Ameby zakażone tupanwirusem wykazują również nową interakcję wirus-gospodarz, której wcześniej nie obserwowano wśród innych ameb. Stwierdzono, że zainfekowane komórki agregują z komórkami niezainfekowanymi, co sugeruje, że w mechanizmie pośredniczy białka wiążącego mannozę (MBP). Wykazano, że skupiska dotkniętych komórek zwiększają rozprzestrzenianie się wirusa w gospodarzu, zwiększając w ten sposób zjadliwość wirusa. Podejście ogólne, w połączeniu z zachowaniem agregacyjnym, zmniejsza efekt rozcieńczenia i zwiększa współczynniki spotkania z żywicielem.

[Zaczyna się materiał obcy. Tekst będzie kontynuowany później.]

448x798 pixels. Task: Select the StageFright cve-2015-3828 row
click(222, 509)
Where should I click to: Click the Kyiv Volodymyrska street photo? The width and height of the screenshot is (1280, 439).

Cykl życia i interakcja żywiciela

Załącznik

Cząsteczki wirusa przyczepiają się bezpośrednio do powierzchni komórki gospodarza. Proces przywiązania zachodzi bardzo szybko. Wiriony mogą być widoczne w 0 godzin po zakażeniu. Konkretny mechanizm jest nadal nieznany.

Wejście

Wiriony wchodzą przez fagocytozę . Zasadniczo w każdym fagosomie będzie obecna tylko jedna cząstka , chociaż kilka cząstek może jednocześnie dostać się do macierzy wewnątrzkomórkowej w różnych fagosomach. Ten Tupanwirus wykorzystuje fuzję błonową w celu uwolnienia swojego genomu. Kapsyd wirusa zawiera błonę lipidową, która ułatwia fuzję z błoną fagosomu w celu uwolnienia genomu wirusa. Wirus uwalnia również zawartość utrzymywaną w ogonie po inwazji fagosomu między dwoma składnikami ogona, co powoduje fuzję.

Replikacja

cytoplazmy ameby . Wirus ten ułatwia agregację żywicieli ameby w celu szybkiej replikacji i posiadania zapasu żywicieli dla cząstek potomnych. Tworzenie pęczków następuje szybko po zakażeniu i będzie trwało tak długo, jak żywe będą komórki gospodarza. Pęczki mogą ponownie tworzyć się po mechanicznej separacji, o ile żywe są komórki gospodarza. Fabryki replikacji powstają już od 8 do 12 hpi

Montaż

Początkowo, gdy fabryki replikacji są jeszcze niedojrzałe, nowe wiriony są składane tak szybko, jak to możliwe. Dlatego w jednej fabryce może znajdować się wiele cząstek na różnych etapach montażu. Gdy fabryka dojrzeje, składanie kapsydu jest zakończone, a genom zostaje włączony. Ogony są przyłączane do kapsydu po włączeniu do genomu. Montaż cząstek odbywa się na luźnej osi czasu, w wyniku czego cząsteczki znajdują się na różnych etapach składania w momencie uwolnienia.

Uwolnienie

Cząsteczki wirusa są uwalniane, co ułatwia liza komórek . Podczas infekowania ameby gatunku Vermamoeba vermiformis wiele zmontowanych cząstek nie jest funkcjonalnych w momencie uwolnienia. Aż połowa uwolnionych cząstek nie jest zakaźna; zjawisko to występuje również podczas infekowania ameby żywiciela Acanthamoeba castellanii . Chociaż wymagane są dalsze badania, przypuszcza się, że wytwarzanie niezakaźnych cząstek może być normalną częścią cyklu replikacji.